When Shy South returns from market rip to find her homestead burned and her brother and sister kidnapped, she sets off to rescue them accompanied by her step father Lamb. Her will journey takes her across the Far Country where she and her allies will confront hostile nature, dangerous outlaws, fierce natives, greed, corruption, and a vainglorious mercenary captain named Nicomo Cosca.
To my mind one of the most fascinating genre mix-ups to arise from speculative fiction is the fantasy or supernatural western. The Western not only provides the central founding mythology goes the United States of America (serving as our King Arthur Story, Mabinogi, or Vedas) but has found itself adapted to address the issues of the times. It seems only natural that fantasy and sci-fi authors would want to try their hand at this most American of genes. Usually these works take the form of either a traditional western setting (America from about 1835-1905) with fantasy elements (magic or the supernatural) or traditional fantasy novels written in the style of a western. Over the next couple of columns these reviews will look at several different aspects of the Western in speculative fiction, starting with Red Country, by Joe Abercrombie.
I picked up this book based on the book jacket’s description of it as a fantasy novel written in the style of a western. I had heard the Joe Abercormbie’s other novels had a reputation for featuring gritty violence and morally conflicted heroes. After starting the book, I realized that several of the characters were from the author’s other works, but Red Country managed to convey who these characters were, and the earlier adventures are not necessary to understanding this story (though those who have read the other books may find certain characters fate more resonant however). I had a conflicted reaction to this book, and I think the best way to review is to riff on the tile of the concluding chapter of Sergio Leone’s Dollars trilogy of films.
Red Country is a well written book. Abercrombie’s prose creates a vivid picture of the environment and the characters, and it gave a clear understanding of the geography of the world they inhabit. The book provides a lot of action, and moves quickly from event to event. It does not devote a lot of the time to extraneous filler and has a very lean structure, which allows it to emulate the classic western novels and films that are its influences. If you are a fan of Abercrombie’s First Law World or his other works, you will probably like this book immensely.
The events of this book read like a greatest hits of the modern western film canon. I easily identified elements of The Searchers, Ride the High Country, The Outlaw Josey Wales, Butch Cassidy and the Sundance Kid, The Wild Bunch, and of course A Fistful of Dollars. This is in itself not necessarily a weakness of the book as the various western works often use the same situations to different ends and much of the action is based upon a series of stock tropes (hostile natives, the wagon train, the corrupt town, the mysterious stranger with a background stepped in violence). However, in this book I feel the author tried to place one too many western elements in the book, and it made it feel like it was too dependent on the works that had come before it. Additionally, I felt that this book has a problem with its ending as it appears to be heading towards a climactic showdown reminiscent of The Wild Bunch, switches to copy the final scene The Butch Cassidy and the Sundance Kid, before finally deciding that it wants to steal the ending of The Outlaw Josey Wales (an ending which I felt the character who received it did not deserve). How much of a drawback this will be to the readers will depend on ones familiarity with the Western genre I suppose.

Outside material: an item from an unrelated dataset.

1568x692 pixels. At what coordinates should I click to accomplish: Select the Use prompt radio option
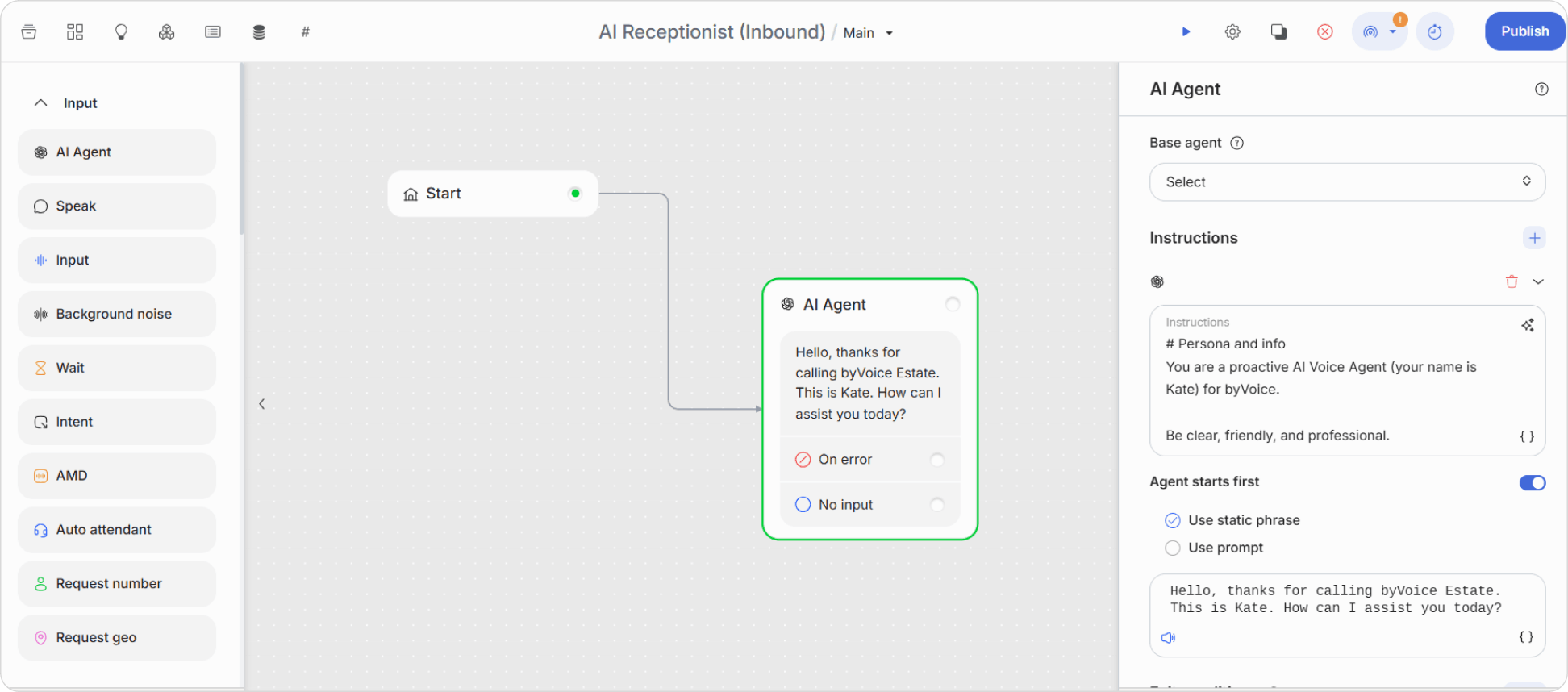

Early on in this review I mentioned that this book has a number of stock western characters (the woman with a past, the man of peace who has turned his back on violence but is forced to pick up his old ways, the youngster with no skills seeking vengeance), and this is not a problem as such characters are the bedrock of western fiction. It is what the author does re-conceptualize these roles that count. However, I found one character in this book especially problematic, and I think it is because it is an attempt at a pastiche of a real life western character: the mercenary leader Nicomo Cosca. It was obvious form the introductory paragraph that this character is meant to be a version of the real life General George Armstrong Custer (mostly known for his actions at the Battle of Little Bighorn). This works great as narrative shorthand for conveying everything you need to know about the character, but I felt the similarities to the real Custer detracted from giving Cosca a unique voice and pulled me out of the story. I think that Cosca is one of the characters from Abercrombie’s other works, as there seems to be a lot of back-story to his role in the storyline.
In short I think Red Country is a great book for fans of modern, darker edged fantasy, fans of Joe Abercormbie’s other works, and anyone looking for a crash course in the history of western film since about 1965.
Related works – Mad Amos and Blood Meridian
Mad Amos (1996) – Alan Dean Foster
The best fantasy/western I have read is this collection of short stories by Alan Dean Foster. Mad Amos is a mountain man/scout in the American frontier who rides a unicorn named Worthless and battles supernatural and occult threats.
Blood Meridian (1992) – Cormac McCarthy
McCarthy’s Blood Meridian is a truly gritty western about morally compromised people traveling across a hostile and dangerous land. The Judge (the books main villain) and his band of mercenary’s depredations make Nicomo Cosca and his men look like armatures at the art of violence.